Le problème est que pour le neuf, si l’on dispose, grâce à la Fédération des promoteurs constructeurs (FPC), de données nationales estimatives sur les ventes à des investisseurs, il s’avère impossible d’avancer des chiffrages locaux.
Le succès des dispositifs d’incitation à l’investissement locatif a été incontestable : selon la FPC, plus de 40.000 logements en ont bénéficié en moyenne chaque année depuis 1995, et plus de 60.000 de 2003 à 2007, c'est à dire avec l'apparition du régime "Robien". Mais seuls un peu plus de 15% sont localisés en Ile-de-France.

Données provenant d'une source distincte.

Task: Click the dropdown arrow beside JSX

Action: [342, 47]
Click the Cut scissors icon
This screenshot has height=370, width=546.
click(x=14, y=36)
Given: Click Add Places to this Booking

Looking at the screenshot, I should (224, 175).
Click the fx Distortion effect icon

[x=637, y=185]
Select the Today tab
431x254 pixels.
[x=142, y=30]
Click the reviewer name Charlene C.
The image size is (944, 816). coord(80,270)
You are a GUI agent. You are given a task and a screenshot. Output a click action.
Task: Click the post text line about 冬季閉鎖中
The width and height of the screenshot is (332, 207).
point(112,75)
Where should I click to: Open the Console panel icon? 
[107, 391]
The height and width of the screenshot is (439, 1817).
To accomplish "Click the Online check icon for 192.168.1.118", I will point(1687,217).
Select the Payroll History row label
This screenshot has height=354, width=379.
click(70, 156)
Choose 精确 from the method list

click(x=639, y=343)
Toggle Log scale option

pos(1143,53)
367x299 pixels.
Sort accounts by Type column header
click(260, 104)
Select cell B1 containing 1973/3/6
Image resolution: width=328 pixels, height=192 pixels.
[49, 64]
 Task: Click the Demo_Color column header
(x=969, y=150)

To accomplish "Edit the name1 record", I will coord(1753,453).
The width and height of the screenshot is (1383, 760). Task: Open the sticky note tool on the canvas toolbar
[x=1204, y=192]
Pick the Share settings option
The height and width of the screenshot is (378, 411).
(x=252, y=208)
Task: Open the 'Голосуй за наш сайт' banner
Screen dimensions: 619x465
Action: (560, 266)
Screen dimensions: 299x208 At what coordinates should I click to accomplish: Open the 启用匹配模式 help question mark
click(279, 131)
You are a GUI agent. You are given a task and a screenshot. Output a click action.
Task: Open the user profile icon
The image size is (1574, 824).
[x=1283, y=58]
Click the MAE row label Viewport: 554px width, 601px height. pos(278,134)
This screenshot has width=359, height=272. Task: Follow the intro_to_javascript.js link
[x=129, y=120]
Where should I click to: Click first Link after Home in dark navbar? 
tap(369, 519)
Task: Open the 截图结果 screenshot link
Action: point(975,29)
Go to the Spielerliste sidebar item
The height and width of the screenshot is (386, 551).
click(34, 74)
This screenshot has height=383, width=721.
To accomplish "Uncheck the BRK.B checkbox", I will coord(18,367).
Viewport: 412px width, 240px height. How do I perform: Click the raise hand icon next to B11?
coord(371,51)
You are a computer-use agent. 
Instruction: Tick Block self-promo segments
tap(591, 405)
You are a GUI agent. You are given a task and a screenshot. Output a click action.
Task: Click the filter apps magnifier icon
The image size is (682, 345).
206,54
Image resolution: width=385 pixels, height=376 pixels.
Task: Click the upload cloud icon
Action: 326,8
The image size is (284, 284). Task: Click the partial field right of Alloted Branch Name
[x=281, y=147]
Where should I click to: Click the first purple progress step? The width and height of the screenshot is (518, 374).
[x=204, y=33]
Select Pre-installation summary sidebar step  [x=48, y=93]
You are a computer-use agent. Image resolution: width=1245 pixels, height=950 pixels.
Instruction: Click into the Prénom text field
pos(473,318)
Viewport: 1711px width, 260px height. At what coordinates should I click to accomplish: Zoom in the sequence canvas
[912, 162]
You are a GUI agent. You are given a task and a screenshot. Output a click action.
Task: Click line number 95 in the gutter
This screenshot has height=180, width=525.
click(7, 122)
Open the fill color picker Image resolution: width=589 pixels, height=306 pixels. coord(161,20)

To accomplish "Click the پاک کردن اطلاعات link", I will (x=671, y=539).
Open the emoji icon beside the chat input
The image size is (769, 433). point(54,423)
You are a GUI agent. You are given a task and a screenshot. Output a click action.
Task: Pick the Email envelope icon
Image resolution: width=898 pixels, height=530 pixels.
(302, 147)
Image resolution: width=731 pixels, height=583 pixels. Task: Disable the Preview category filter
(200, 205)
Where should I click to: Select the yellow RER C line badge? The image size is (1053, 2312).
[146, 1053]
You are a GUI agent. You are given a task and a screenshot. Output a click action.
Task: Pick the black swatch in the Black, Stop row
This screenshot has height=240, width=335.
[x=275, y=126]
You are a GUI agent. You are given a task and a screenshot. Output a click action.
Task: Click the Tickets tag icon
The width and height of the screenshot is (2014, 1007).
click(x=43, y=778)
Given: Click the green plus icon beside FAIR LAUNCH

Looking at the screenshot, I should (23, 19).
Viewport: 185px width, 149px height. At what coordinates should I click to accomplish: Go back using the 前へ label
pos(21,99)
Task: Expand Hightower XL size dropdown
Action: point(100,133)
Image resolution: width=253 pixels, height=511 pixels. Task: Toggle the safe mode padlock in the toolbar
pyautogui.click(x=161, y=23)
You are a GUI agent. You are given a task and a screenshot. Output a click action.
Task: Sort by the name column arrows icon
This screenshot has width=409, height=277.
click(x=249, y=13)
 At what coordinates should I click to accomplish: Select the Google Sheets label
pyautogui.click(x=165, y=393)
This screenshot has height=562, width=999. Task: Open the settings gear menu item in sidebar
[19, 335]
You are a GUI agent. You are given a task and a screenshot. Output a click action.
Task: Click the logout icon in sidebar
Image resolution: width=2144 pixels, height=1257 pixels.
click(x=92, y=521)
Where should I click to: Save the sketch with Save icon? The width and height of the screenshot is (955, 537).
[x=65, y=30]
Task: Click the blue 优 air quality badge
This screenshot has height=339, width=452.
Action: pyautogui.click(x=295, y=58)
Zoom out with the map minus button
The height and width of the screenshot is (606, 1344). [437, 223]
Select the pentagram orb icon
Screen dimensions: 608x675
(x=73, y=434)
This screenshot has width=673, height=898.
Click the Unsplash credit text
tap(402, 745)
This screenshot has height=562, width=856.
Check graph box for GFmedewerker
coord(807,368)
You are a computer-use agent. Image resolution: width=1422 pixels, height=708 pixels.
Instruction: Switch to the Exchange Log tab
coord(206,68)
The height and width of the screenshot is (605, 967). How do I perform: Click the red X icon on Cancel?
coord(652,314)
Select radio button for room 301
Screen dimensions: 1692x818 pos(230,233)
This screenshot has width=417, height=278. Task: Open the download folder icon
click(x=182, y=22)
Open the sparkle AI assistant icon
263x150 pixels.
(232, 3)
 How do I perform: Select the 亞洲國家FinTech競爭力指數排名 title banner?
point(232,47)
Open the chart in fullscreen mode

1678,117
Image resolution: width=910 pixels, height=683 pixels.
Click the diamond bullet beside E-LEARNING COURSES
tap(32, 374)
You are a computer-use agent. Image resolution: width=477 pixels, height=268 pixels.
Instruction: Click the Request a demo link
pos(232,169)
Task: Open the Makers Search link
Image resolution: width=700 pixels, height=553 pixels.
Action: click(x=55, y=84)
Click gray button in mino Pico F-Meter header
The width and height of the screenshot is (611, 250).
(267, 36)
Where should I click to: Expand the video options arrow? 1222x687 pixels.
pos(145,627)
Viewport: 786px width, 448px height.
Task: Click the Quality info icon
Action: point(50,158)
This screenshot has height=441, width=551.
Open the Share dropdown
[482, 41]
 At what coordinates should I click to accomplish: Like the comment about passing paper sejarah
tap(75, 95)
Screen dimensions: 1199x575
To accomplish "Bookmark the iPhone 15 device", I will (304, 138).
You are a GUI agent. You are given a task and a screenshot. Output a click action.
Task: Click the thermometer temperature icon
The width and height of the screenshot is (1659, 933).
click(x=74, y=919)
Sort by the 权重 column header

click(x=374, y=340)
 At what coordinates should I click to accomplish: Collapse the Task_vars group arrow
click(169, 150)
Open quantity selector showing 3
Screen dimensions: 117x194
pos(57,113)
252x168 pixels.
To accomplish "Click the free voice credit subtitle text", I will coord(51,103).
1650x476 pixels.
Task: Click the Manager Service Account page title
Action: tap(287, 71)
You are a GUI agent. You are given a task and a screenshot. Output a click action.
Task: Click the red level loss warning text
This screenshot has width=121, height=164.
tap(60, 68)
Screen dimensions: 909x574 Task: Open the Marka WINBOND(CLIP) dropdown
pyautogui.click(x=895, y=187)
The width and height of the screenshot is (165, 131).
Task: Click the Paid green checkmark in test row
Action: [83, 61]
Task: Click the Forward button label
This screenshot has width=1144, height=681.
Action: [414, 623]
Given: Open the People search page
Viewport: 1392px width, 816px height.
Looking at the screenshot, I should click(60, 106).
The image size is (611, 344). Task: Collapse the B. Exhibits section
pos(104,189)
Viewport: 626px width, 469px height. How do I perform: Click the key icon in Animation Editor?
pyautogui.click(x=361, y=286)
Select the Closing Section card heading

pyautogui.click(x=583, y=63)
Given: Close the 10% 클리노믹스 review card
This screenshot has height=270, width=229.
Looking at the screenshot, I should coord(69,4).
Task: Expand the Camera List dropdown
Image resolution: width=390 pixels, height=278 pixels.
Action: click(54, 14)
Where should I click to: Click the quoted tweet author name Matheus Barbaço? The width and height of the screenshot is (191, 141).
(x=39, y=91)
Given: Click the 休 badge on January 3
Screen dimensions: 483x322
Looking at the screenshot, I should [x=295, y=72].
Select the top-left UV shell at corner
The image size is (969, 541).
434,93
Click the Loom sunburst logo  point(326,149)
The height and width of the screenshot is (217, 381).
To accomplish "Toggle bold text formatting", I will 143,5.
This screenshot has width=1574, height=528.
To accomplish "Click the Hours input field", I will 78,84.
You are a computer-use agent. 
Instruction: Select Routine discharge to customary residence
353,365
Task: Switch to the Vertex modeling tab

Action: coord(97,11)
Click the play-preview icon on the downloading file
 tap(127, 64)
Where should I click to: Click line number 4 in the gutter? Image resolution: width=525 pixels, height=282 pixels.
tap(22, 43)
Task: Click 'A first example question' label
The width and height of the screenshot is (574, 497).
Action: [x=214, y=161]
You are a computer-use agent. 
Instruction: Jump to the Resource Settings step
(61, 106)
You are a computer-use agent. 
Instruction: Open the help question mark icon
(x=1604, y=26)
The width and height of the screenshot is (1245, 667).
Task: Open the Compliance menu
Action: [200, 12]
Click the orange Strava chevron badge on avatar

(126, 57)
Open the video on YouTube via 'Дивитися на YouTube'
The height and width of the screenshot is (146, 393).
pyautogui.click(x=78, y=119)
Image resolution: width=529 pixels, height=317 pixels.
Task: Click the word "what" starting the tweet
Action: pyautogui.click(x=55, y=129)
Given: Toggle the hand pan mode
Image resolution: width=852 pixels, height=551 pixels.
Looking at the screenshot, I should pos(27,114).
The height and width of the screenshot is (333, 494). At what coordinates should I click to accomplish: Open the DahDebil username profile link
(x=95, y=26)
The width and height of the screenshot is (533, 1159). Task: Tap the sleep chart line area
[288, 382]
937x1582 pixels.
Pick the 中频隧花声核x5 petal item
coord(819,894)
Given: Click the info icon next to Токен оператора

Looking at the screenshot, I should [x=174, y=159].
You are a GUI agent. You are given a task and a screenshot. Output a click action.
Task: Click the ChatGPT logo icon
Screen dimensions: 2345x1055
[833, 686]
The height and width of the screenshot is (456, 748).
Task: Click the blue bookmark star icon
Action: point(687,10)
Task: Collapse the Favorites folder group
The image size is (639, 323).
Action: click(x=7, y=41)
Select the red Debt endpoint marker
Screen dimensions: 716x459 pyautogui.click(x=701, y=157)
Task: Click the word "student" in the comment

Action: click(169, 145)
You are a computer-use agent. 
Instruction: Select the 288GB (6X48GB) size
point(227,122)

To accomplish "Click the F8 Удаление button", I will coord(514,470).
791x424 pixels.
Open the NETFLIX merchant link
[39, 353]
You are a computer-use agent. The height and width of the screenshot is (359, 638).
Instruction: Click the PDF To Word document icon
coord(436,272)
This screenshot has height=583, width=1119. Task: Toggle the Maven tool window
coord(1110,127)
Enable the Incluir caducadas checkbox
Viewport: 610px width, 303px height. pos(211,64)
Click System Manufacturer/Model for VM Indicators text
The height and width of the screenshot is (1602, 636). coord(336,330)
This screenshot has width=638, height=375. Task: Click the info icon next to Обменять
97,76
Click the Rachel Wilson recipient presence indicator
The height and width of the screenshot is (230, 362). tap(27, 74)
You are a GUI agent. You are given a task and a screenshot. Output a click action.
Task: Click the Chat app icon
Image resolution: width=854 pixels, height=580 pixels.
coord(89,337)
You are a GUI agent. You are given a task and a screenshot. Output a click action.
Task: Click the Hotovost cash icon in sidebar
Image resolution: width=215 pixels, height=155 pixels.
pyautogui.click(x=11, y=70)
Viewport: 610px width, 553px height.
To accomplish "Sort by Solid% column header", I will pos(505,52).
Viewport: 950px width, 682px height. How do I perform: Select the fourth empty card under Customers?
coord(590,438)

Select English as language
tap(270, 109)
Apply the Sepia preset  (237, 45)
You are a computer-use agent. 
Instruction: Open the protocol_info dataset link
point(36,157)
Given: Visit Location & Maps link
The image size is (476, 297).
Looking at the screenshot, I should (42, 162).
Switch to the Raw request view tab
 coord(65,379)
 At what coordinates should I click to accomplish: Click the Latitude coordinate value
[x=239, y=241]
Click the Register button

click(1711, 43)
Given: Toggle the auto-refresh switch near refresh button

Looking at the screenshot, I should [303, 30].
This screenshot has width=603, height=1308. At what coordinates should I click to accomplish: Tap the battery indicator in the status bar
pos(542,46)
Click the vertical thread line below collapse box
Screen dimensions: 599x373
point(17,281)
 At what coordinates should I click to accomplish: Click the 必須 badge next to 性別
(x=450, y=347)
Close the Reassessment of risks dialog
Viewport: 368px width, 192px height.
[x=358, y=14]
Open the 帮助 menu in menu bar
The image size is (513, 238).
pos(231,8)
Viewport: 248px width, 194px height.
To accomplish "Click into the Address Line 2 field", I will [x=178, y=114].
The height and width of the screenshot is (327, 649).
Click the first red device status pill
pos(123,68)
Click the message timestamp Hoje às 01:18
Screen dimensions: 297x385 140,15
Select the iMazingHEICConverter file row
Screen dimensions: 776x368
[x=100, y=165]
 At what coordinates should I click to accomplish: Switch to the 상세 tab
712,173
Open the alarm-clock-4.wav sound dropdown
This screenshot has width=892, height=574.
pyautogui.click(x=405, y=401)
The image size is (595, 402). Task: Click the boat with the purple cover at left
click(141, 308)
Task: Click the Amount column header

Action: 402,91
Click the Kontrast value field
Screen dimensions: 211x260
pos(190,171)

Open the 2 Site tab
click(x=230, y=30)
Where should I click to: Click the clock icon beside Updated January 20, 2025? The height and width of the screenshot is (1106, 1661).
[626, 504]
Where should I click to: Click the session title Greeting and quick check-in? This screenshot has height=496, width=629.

L'ANIL note que pour avoir une estimation du nombre total de logements concernés, il faudrait y ajouter les investissements "directs", c’est-à-dire les logements construits par des particuliers en vue de la location, dont le nombre n’est malheureusement pas connu. Selon une estimation de Caron Marketing, ce type d’investissement aurait représenté en 2004 au moins 10.000 logements. Au total, on peut estimer qu’environ 350.000 logements ont bénéficié du régime "Robien" ou "Borloo neuf" de 2003 à 2007.
D'autres données générales sont intéressantes : le montant moyen de l’investissement : 167.600 euros, les revenus médians annuels nets des investisseurs : 58.900 euros, leur âge moyen : 43 ans, et leur financement à 10% d’apport personnel et 90% de crédit... Enfin la répartition géographique : zone A : 22%, zone B1 : 35%, zone B2 : 26%, et zone C : 17% (2).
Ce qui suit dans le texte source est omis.